How to predict what people will buy
How To Predict What People Will Buy by Lois Cheskin
Louis Cheskin (1907-1981) was a marketing pioneer, one of the first people to bring social science to bear on marketing activities. He was an authority on color and art and brought discoveries from Gestalt psychology and psychoanalysis into market research. Cheskin was adamant about testing and used sophisticated techniques to ascertain the influence of color, shape, and overall presentation on purchasing behavior, specifically packaging. In How To Predict What People Will Buy, Cheskin outlines his research methods and gives examples of his consumer insights. Published in 1957 (one year before the Edsel was introduced–they had time to read it!), this book provides deep insights into the psychology of buying.
Cheskin found that most decisions are made unconsciously. He noted that “much of the effort put forth in marketing research, in product design, in advertising campaigns, and so on, either is based on the unsound assumption that people consciously consider certain features of a product or is the expression of shrewd ‘hunches’ which happen to be right because they were made by men with wide experience in what will sell.” As a result, the type of testing required for new packaging should be unconscious testing, bypassing the ego function, rather than asking explicit questions directed at the rational mind. He used the principles of psychology to establish testing programs which effectively measured preference of the whole presentation as well as its constituent parts. Unconscious associations with colors and shapes were key inputs into trademark and brand design. Cheskin sought to de-mystify market research and place it on a solid scientific foundation.

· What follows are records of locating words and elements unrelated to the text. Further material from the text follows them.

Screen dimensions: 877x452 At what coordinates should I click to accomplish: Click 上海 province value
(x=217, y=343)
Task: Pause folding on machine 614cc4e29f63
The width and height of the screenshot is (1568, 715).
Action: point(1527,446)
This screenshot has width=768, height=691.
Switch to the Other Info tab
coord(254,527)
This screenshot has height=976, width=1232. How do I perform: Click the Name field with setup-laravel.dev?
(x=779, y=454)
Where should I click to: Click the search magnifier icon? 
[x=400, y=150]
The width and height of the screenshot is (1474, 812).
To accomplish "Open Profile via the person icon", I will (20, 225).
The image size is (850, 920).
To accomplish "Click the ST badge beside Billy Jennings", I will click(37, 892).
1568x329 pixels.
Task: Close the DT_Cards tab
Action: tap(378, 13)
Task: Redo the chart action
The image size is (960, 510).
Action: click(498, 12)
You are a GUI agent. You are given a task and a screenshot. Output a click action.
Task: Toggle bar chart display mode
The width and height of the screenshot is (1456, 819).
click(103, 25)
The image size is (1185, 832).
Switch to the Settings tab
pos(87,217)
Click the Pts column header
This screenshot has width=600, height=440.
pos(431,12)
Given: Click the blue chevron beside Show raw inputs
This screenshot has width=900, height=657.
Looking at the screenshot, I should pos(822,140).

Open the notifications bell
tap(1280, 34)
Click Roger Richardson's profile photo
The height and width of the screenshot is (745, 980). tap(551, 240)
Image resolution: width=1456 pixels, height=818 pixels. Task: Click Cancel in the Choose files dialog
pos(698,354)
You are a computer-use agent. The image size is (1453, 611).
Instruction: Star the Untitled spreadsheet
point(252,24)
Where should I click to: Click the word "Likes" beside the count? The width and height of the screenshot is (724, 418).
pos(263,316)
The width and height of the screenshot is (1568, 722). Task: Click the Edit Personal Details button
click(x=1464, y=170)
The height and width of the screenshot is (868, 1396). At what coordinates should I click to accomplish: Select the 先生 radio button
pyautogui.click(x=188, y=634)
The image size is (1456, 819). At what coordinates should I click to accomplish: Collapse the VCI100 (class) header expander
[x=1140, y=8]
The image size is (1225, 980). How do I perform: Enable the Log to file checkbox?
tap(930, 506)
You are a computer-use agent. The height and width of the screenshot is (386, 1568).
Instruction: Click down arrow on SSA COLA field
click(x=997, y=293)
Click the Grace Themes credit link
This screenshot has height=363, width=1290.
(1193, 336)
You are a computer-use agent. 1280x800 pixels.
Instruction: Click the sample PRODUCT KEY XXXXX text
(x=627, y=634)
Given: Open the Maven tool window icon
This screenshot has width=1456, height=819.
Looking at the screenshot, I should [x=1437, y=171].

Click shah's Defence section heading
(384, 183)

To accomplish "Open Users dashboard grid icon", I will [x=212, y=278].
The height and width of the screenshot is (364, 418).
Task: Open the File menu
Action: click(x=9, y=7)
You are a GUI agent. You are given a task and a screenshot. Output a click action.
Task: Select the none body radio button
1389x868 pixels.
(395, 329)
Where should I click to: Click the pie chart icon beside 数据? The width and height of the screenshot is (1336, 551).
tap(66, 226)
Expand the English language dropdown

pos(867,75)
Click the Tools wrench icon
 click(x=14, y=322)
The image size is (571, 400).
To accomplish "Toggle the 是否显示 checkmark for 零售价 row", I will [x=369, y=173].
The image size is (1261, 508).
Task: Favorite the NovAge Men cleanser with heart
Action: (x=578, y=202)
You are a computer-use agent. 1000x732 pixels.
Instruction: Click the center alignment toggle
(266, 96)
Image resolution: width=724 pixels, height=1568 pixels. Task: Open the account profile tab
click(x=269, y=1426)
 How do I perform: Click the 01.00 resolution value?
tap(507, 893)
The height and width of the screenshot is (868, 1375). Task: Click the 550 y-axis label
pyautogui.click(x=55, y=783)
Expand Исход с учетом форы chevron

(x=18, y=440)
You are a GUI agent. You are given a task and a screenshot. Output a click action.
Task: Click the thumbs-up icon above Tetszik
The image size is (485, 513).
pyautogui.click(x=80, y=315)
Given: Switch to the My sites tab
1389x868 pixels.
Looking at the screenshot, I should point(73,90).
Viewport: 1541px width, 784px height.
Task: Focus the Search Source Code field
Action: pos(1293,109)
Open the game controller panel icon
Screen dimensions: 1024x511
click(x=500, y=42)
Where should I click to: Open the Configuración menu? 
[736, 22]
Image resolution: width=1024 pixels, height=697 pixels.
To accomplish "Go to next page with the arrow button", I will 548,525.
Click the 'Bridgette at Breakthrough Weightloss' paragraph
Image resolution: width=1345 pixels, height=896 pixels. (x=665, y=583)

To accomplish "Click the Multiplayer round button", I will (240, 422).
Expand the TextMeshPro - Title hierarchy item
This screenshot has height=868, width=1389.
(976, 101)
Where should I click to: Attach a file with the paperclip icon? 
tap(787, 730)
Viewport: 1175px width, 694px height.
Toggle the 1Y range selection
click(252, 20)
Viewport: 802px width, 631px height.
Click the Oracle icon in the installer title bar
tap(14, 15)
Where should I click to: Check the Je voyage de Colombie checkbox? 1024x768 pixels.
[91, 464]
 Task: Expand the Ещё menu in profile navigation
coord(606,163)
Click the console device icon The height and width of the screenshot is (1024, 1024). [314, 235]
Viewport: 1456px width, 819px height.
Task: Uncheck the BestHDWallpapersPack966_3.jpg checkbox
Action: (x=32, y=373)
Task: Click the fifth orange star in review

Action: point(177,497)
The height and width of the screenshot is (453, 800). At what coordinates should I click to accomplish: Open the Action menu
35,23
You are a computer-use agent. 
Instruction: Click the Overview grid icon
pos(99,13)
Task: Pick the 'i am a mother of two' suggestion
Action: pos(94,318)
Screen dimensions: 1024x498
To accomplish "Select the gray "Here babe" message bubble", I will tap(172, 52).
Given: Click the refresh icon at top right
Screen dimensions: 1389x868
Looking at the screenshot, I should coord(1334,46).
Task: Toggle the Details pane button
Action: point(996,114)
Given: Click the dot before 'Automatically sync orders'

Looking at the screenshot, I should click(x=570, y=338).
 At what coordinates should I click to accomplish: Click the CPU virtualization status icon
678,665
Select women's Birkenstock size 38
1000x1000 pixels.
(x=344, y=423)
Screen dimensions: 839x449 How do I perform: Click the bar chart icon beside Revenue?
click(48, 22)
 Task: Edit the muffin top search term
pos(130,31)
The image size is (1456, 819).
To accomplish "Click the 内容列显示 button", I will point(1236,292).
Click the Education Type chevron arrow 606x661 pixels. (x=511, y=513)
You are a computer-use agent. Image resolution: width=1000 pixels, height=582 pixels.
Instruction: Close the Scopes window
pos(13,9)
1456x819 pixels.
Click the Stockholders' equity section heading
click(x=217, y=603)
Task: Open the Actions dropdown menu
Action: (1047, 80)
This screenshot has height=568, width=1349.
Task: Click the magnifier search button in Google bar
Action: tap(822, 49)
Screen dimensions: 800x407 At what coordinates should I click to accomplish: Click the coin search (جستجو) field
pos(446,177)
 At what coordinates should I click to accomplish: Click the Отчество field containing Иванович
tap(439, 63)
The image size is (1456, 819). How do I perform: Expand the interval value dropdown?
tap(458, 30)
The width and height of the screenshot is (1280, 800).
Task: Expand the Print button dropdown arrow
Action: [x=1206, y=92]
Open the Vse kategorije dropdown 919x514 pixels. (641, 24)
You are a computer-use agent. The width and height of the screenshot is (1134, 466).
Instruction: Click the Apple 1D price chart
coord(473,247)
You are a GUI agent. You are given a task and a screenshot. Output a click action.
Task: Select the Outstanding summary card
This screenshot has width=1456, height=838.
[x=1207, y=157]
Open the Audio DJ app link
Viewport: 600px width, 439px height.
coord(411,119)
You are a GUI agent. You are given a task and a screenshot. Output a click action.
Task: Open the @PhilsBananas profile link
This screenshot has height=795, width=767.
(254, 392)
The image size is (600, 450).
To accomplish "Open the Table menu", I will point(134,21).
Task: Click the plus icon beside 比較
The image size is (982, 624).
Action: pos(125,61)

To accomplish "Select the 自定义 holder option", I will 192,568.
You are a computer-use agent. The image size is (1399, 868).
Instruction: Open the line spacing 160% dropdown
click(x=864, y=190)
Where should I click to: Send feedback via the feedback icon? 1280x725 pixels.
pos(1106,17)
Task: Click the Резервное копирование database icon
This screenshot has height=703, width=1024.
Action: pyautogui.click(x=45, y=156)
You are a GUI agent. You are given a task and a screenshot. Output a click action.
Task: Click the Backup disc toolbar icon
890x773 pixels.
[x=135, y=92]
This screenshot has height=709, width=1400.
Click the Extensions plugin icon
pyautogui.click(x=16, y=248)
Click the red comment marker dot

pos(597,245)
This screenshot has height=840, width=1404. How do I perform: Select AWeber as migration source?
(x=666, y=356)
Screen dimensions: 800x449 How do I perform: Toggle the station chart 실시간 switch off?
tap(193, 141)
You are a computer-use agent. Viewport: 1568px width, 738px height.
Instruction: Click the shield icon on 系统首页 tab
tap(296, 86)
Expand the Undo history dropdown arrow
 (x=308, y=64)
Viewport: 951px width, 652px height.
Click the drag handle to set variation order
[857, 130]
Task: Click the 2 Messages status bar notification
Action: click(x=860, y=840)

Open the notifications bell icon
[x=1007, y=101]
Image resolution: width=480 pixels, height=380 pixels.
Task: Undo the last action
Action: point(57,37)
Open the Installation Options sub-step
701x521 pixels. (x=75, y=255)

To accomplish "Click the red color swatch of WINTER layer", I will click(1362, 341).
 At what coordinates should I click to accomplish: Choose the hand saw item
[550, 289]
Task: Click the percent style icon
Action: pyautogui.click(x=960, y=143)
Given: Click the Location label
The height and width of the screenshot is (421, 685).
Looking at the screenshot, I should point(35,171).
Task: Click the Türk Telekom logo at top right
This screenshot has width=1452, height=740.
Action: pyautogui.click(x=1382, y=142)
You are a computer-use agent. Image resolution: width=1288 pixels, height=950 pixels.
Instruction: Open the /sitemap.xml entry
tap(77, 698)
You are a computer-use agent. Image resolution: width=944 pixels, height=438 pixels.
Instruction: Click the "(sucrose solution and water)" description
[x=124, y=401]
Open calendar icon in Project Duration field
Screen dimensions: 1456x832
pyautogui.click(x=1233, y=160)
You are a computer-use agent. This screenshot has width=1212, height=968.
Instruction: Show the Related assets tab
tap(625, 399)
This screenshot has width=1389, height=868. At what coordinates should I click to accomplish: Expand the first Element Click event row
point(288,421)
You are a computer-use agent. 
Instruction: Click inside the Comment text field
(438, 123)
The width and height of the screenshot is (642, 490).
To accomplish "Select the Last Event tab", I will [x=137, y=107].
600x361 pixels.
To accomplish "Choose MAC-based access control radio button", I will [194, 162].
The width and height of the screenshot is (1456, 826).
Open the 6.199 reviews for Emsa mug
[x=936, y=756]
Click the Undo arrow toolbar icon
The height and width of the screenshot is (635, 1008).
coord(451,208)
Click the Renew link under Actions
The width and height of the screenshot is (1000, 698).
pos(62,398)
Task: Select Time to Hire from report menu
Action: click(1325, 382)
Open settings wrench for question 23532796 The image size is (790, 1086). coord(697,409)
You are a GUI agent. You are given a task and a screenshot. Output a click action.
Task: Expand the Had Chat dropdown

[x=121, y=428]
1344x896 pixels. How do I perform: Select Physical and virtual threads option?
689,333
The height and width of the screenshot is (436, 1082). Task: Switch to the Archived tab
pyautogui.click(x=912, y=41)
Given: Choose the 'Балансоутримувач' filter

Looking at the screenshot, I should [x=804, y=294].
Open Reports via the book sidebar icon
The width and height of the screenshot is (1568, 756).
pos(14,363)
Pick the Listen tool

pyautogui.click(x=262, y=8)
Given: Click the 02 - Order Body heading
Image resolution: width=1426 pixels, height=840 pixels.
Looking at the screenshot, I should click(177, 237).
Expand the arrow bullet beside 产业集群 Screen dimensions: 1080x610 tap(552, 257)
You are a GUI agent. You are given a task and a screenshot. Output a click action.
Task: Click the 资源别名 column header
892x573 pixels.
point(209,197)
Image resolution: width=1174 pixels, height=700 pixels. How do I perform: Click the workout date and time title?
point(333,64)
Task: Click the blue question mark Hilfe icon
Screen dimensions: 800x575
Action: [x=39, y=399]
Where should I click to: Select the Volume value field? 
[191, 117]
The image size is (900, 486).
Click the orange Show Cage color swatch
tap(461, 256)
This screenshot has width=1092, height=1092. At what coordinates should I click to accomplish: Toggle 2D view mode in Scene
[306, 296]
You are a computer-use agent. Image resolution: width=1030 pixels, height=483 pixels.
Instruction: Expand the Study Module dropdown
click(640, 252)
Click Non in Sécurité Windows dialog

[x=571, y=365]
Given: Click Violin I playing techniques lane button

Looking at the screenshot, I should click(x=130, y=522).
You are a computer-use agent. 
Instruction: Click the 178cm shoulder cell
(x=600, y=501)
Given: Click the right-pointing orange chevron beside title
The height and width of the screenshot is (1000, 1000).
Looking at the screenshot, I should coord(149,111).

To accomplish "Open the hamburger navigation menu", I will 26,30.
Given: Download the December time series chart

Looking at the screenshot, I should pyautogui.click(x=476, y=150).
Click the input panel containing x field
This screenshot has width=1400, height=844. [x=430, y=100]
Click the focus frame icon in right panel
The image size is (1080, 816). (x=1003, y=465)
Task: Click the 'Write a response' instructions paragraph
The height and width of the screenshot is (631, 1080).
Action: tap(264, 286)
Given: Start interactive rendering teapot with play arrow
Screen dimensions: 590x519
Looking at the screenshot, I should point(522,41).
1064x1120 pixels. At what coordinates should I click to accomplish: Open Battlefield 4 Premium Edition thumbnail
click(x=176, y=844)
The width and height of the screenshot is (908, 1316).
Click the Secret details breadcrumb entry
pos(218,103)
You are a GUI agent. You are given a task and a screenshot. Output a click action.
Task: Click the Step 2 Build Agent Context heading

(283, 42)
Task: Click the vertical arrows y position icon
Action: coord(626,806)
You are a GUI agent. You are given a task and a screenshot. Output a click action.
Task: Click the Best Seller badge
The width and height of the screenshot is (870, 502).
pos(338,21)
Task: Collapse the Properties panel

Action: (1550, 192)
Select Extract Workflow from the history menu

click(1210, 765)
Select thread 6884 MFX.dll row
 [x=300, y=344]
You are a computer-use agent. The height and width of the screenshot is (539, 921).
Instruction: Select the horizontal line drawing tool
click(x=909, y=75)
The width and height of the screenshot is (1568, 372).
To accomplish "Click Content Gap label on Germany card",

A package design, an advertising page, a poster, a billboard, counter or window display are all governed by the same optical and psychological principles. Basically, all are different types of product displays. Display is defined as a visual medium for influencing people.
The goal of Cheskin’s research was primarily effective package design. He begins the book by stating that nothing beats a great product, but a great product is only one of four pillars of marketing. The other three are package character, advertising effectiveness, and price base.
Many of those who started business without research facilities or without having the services of independent product research laboratories are out of business.
Many still consider art and science as separate and unrelated entities…Because of temperament, early conditioning and education, artists generally object to putting their creations to scientifically controlled testing.
Cheskin was a dedicated and innovative researcher. He was ruthlessly objective and understood that many purchase behaviors and influences could be determined through careful study. His company, the Color Research Institute, discovered associations between colors and concepts such as “strong”, “weak”, “high quality”, and “mediocre”. He categorized colors into those that attracted attention and those that held attention, two separate needs in a supermarket environment.
He use an ocular measurement devices to identify where people’s eyes landed when they were presented with a package or display. This eye-tracking technique is currently used to produce heat maps for web page design.
The “self service” market which experienced growth in the 1950’s called for a careful investment in packaging, which was considered “the silent salesman.” Cheskin turned package design from a subjective art into repeatable, scientific approach.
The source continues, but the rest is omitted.